To avoid gaining weight, the rule of thumb is that for each decade past 40, you should consume about 100 fewer calories a day. That’s because metabolism — the rate at which your body burns calories — gradually slows down as you age. But now, when your goal is to minimize not just fat but belly fat in particular, you also need to be selective about which foods you eliminate.

One thing’s certain: people with large bellies tend to lose sensitivity to insulin, a crucial hormone that helps the body burn energy. When insulin loses its power, the body responds by pumping out more of the hormone, which only throws the system further off balance. When you lose weight, your body will make getting rid of belly fat a top priority. If you manage to lose just 5 to 10 percent of your overall body weight, you can reduce the hazardous layer of belly fat by as much as 30 percent.

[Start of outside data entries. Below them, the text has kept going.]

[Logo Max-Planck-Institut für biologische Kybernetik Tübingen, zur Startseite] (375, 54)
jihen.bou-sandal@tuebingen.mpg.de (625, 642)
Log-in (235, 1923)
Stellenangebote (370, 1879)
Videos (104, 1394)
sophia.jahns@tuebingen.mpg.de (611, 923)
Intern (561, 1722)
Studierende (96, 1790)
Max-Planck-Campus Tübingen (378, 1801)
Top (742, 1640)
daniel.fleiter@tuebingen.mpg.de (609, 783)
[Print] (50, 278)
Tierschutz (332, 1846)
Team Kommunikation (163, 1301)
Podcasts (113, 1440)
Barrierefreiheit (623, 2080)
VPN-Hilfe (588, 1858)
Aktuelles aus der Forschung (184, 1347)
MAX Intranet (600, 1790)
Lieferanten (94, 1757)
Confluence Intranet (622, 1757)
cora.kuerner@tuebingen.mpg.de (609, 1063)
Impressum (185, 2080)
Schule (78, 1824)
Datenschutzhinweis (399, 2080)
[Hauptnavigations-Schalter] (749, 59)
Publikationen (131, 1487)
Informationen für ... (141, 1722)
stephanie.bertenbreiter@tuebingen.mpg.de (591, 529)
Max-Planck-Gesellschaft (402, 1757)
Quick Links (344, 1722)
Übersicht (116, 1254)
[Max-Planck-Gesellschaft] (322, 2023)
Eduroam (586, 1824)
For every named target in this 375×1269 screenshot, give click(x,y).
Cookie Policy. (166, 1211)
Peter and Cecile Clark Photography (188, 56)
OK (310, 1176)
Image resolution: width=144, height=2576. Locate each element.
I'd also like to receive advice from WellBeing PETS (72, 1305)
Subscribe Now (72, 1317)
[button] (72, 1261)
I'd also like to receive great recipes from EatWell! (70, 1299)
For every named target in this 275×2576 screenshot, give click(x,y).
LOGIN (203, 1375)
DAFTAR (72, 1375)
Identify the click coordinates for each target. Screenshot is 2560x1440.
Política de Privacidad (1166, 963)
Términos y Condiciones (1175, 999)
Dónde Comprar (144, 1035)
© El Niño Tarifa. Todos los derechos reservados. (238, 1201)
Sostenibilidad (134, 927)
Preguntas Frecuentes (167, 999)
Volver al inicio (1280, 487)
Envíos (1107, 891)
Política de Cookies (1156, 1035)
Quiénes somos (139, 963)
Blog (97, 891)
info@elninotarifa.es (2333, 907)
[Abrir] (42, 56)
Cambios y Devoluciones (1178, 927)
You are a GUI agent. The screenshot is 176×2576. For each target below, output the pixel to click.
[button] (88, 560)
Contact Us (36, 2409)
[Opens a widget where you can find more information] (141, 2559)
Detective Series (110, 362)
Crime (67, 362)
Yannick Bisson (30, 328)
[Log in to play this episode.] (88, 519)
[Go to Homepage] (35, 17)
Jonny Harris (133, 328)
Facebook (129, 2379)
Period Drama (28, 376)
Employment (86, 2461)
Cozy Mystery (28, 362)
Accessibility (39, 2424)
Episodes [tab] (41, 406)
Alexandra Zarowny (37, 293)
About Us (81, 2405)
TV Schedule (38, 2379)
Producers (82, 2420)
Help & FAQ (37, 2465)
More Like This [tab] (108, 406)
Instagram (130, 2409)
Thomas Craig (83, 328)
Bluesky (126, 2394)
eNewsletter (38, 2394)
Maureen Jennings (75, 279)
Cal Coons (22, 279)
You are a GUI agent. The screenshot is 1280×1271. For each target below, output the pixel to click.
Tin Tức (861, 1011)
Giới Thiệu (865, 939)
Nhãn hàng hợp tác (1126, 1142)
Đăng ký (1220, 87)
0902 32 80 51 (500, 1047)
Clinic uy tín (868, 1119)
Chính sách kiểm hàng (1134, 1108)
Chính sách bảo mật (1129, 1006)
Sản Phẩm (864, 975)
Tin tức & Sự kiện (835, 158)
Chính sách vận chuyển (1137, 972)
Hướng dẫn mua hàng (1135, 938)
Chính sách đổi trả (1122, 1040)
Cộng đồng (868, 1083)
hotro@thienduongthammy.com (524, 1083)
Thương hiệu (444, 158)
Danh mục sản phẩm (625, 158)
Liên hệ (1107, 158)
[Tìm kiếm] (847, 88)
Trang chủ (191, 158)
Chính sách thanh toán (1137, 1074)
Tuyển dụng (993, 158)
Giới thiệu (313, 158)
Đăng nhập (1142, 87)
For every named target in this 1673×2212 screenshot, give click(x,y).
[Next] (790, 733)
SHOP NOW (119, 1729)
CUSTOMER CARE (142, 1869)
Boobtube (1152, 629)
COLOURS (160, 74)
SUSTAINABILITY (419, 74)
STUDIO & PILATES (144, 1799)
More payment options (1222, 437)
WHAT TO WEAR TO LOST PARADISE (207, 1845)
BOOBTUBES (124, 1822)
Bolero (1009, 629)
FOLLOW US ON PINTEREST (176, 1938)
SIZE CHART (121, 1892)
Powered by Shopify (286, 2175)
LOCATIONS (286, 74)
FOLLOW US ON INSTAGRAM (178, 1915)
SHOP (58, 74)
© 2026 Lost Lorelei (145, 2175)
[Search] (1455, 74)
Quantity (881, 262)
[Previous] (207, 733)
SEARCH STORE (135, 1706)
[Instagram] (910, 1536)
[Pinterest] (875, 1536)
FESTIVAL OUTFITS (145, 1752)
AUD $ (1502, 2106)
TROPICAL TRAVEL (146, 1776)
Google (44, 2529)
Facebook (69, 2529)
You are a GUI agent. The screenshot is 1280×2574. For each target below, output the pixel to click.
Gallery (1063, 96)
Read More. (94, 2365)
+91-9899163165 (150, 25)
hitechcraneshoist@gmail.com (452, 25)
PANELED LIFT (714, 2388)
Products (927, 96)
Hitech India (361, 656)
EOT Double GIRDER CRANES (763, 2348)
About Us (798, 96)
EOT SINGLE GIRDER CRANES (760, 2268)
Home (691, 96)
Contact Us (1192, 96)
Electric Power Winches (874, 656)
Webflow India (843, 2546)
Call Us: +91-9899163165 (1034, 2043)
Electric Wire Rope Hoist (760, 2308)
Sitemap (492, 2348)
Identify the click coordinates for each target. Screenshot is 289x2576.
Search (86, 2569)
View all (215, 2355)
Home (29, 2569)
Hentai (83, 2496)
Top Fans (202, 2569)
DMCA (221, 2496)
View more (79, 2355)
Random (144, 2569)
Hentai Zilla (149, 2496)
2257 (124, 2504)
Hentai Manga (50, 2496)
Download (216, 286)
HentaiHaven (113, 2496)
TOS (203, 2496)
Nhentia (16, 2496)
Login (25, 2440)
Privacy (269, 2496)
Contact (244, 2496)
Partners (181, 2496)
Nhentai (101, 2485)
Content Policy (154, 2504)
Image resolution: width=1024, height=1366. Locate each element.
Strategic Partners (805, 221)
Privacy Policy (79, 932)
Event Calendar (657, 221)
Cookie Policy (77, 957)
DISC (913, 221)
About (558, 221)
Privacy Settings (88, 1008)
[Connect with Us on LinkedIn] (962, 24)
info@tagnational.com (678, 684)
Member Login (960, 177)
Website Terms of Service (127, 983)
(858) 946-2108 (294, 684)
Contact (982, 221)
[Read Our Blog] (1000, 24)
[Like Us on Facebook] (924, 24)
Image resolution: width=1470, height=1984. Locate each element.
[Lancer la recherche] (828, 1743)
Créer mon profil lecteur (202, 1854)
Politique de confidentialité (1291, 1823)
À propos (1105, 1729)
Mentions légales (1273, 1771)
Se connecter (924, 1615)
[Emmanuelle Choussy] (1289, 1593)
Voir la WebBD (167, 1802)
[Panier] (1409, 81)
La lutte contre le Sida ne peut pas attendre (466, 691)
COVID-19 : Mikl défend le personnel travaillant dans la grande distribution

The first thing you must understand is that there is absolutely NO quick fix solution. There are no pills or supplements of any sort that will help you lose your abdominal fat faster. Also, none of the gimmicky ab rockers, rollers, or ab belts will help get rid of abdominal fat either. You can’t “spot” reduce your stomach fat by using any of these worthless contraptions. It simply doesn’t work that way.

The only solution to consistently lose your abdominal fat and keep it off for good is to combine a sound nutritious diet full of unprocessed, natural foods with a properly designed strategic exercise program that stimulates the necessary hormonal and metabolic response within your body. Both your food intake as well as your training program is important if you are to get this right.

Remember, I’m not a doctor. I just sound like one.

Take good care of yourself and live the best life possible!